African-American farmers are particularly vulnerable to the price hikes, Boyd says. “Monsanto and Bayer are clearly not treating black farmers with dignity and respect,” he says, noting that he hasn’t had meaningful dialogue with either company despite reaching out to both Bayer and Monsanto to discuss their relationship with African-American farmers and asking them to present at the NBFA’s national conference.
On July 26th, the National Farmers Union, Food & Water Watch, and the American Antitrust Institute submitted a letter to the Department of Justice Antitrust Division expressing concerns about the merger. The groups said the two corporations will help pay for the merger by cutting development of the “crop trait profiles that best meet the needs of farmers for specific growing regions and climates.”
Additionally, the groups argue that increased consolidation will reduce the incentive for innovation among the remaining seed and agrochemical companies, possibly resulting in lower quality products. The letter points out that recent research from the Department of Agriculture itself asserts that greater consolidation in this sector could “reduce the incentive to innovate.”
Central to many critics’ concerns about the merger is Monsanto and Bayer’s control of the cottonseed industry. Monsanto and Bayer are the two largest sellers of cottonseed, and together control nearly 60% of the U.S. cottonseed market. Monsanto already controls the genetic traits of 80% of corn and 90% of soybeans grown in the U.S.
But concerns extend beyond Monsanto and Bayer’s control of conventional commodity crops. On August 2nd, 24 farm, rural, and consumer groups submitted a joint letter urging the DOJ to block the merger. The broad coalition included supporters of organic farming, young farmers, and conventional farmers. The coalition estimates that a combined Monsanto/Bayer would control 43% of processed spinach, 33% of cantaloupe, 30% of lettuce, and 29% of carrot varieties.

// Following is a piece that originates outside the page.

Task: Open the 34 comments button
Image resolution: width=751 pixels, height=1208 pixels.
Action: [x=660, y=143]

For Kristina Hubbard, director of advocacy and communications for the Organic Seed Alliance, the merger presents a particular threat to organic farmers. She notes that the National Organic Program’s regulations on organic seeds generally dictate that growers must use organic seeds to grow their crops. But there is an exception granted for non-organic seed when “an equivalent organically produced variety is not commercially available.” Acceptable non-organic seeds are generally owned by the giant seed companies.

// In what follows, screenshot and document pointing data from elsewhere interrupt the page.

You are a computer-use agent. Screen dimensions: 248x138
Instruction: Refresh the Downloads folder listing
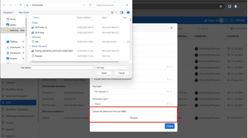point(90,5)
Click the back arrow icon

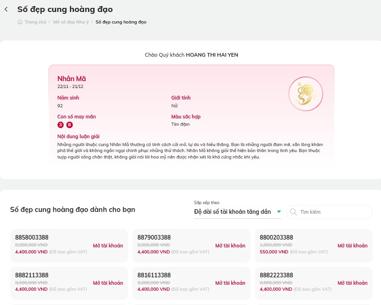pyautogui.click(x=6, y=10)
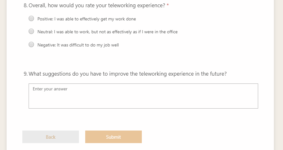283x150 pixels.
Task: Submit the survey form
Action: click(x=113, y=137)
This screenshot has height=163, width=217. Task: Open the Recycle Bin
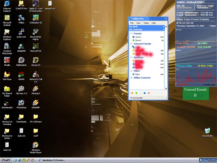click(x=207, y=131)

“That exemption is important because currently the supply (of organic seeds) isn’t sufficient to meet the diverse and regional needs of all organic farmers,” she says. With continued consolidation in the seed industry, she says farmers that rely on those non-organic seed options may find themselves faced with even fewer options as the merged companies cut down on research and development.

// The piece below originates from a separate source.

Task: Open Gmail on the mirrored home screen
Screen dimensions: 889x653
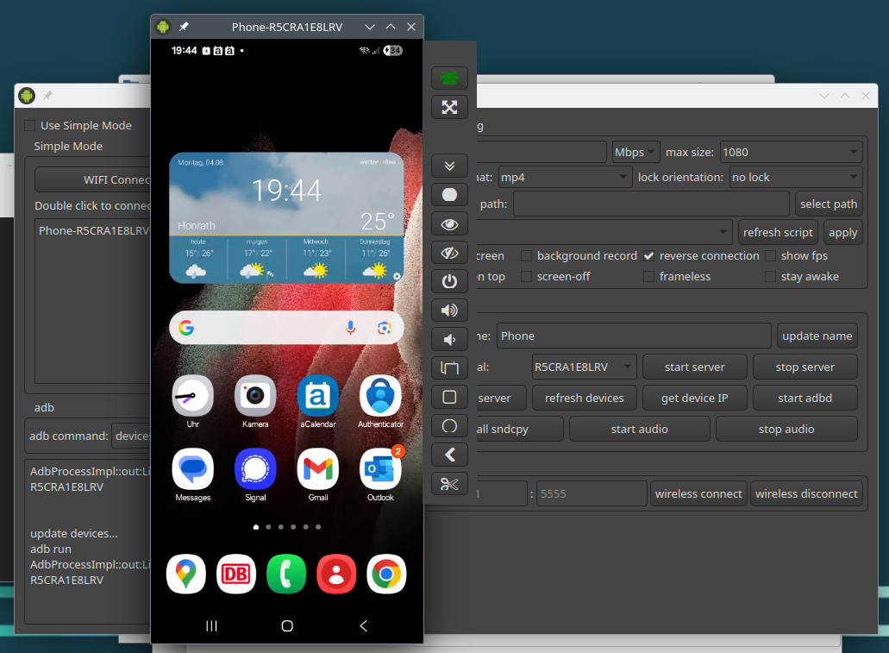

Apart from its pending deal with Bayer, Monsanto also came under fire in the New York Times on August 1st after evidence suggested that it may have ghostwritten articles and influenced research by academics to support its anchor pesticide, glyphosate. Glyphosate is sold commercially as Roundup, a pesticide used by farmers and home gardeners alike. Critics of glyphosate assert that it could have carcinogenic effects. However, extensive research has yet to find a connection between glyphosate consumption and cancer.
Antitrust regulators recently cleared two other mega-mergers in the seed and agrochemical sector. The Federal Trade Commission approved ChemChina’s acquisition of Syngenta in April, and the Justice Department in June cleared Dow’s merger with DuPont.